Current reports indicate that the PSAs review was completed by early January 2020and companies should receive drafts or final text by end of the moth. However, it may not be easy to find out the proposed changes made by the review since government and companies do not disclose PSAs.
The frustrations of unmet economic expectations from the natural gas sector have run far and wide. “It would appear that all plans and strategies to develop gas deposits in order to lift Tanzanians out of poverty have been abandoned. The economic boom that promised and signaled rapid development of Mtwara town and the region at large has suddenly disappeared. For example,the price of land that had shot up has also plunged, and construction has come to a halt. Some buildings have no tenants,” says Baltazar Komba, a social worker and Executive Director of FAWOPA, an NGO based in Mtwara town.

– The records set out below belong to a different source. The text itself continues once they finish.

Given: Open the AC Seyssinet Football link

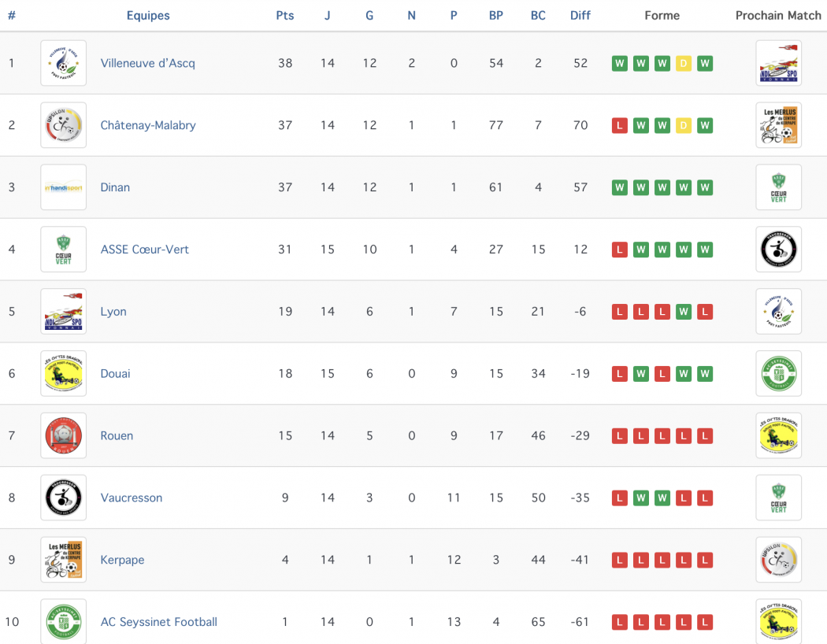Looking at the screenshot, I should click(x=159, y=622).
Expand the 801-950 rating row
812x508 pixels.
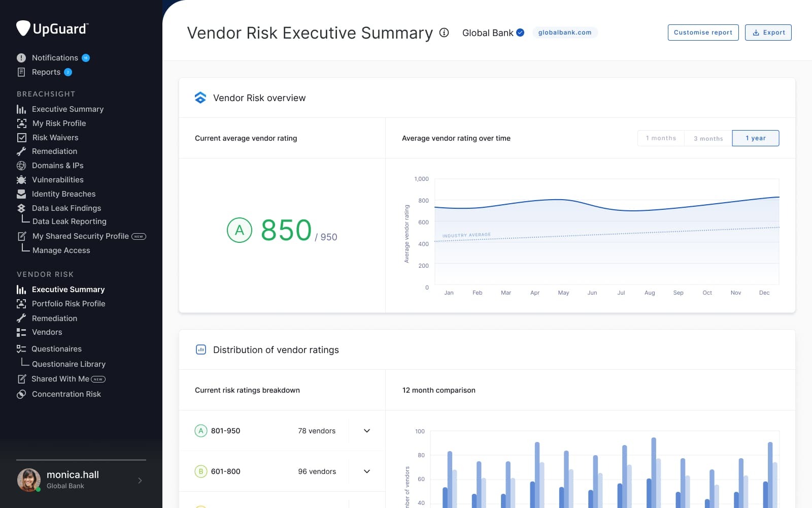coord(367,431)
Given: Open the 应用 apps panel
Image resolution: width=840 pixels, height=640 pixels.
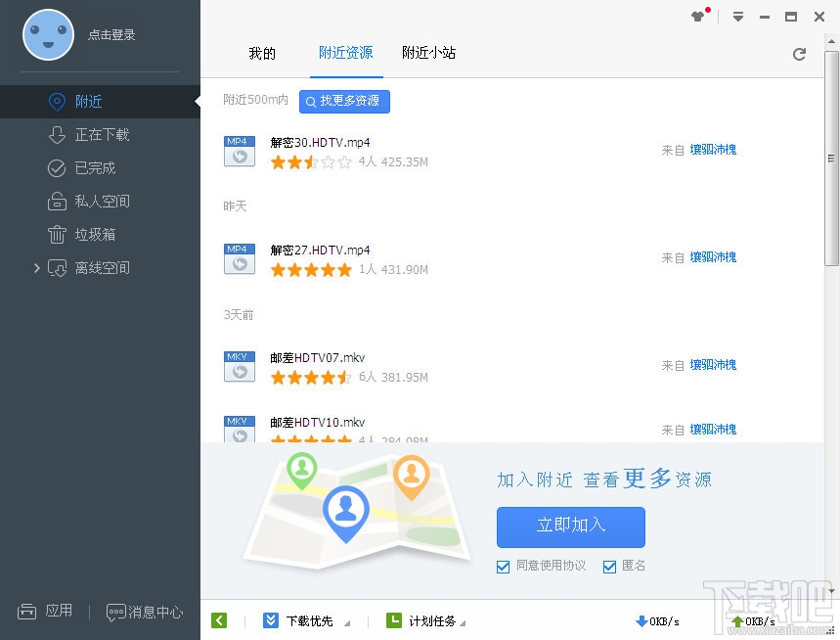Looking at the screenshot, I should 46,611.
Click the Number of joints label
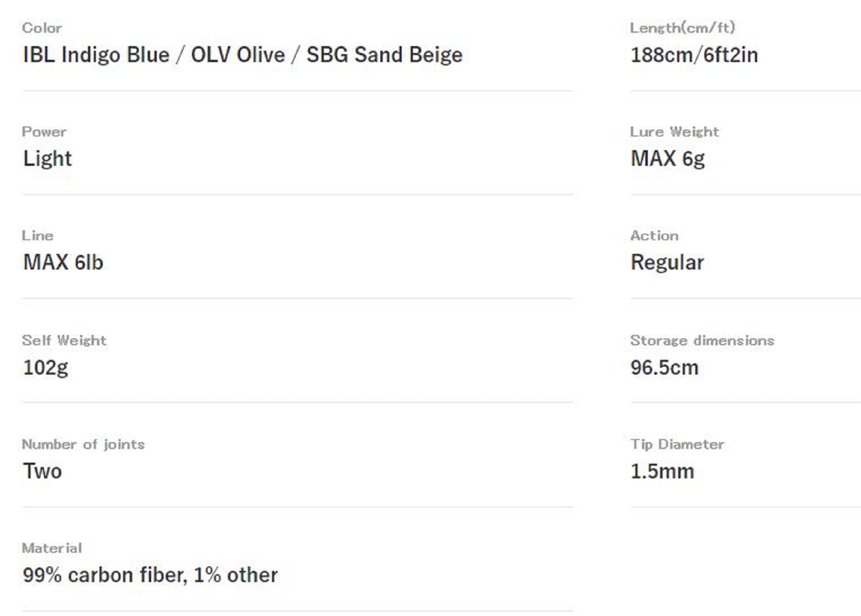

According to Mr. Komba, construction of the LNG plant would have economic spill-over effect in agriculture, construction, transport and the hospitality industry.
He argues that the little progress made in the natural gas sector could perhaps be linked to changes being made in the policy and legal frameworks including the review of PSA that was introduced in 2017.
Given current circumstances, companies are unlikely to invest in Tanzania’s LNG project and this leaves the government with few options to make progress in developing the offshore gas deposits and get into the natural gas export business. One is to wait for global gas prices to bounce back following which the LNG project could then become profitable enough to attract investors. Yet this option could lead not only to delay in realizing the project’s benefits but also see the overall costs of conduction rising up tremendously.
Maybe government should also strive to improve the business climate by scaling up the pace of government decision making process. Huge natural gas deposits were discovered both in Mozambique and Tanzania at about the same time but by 2014, the former had already concluded the HGA for its two proposed LNG plants and by end of 2019 the companies had already made the FID.
Government must make careful and transparent decisions and improve the overall business environment in order to realise the potential of the natural gas sector in turning around the country’s economy.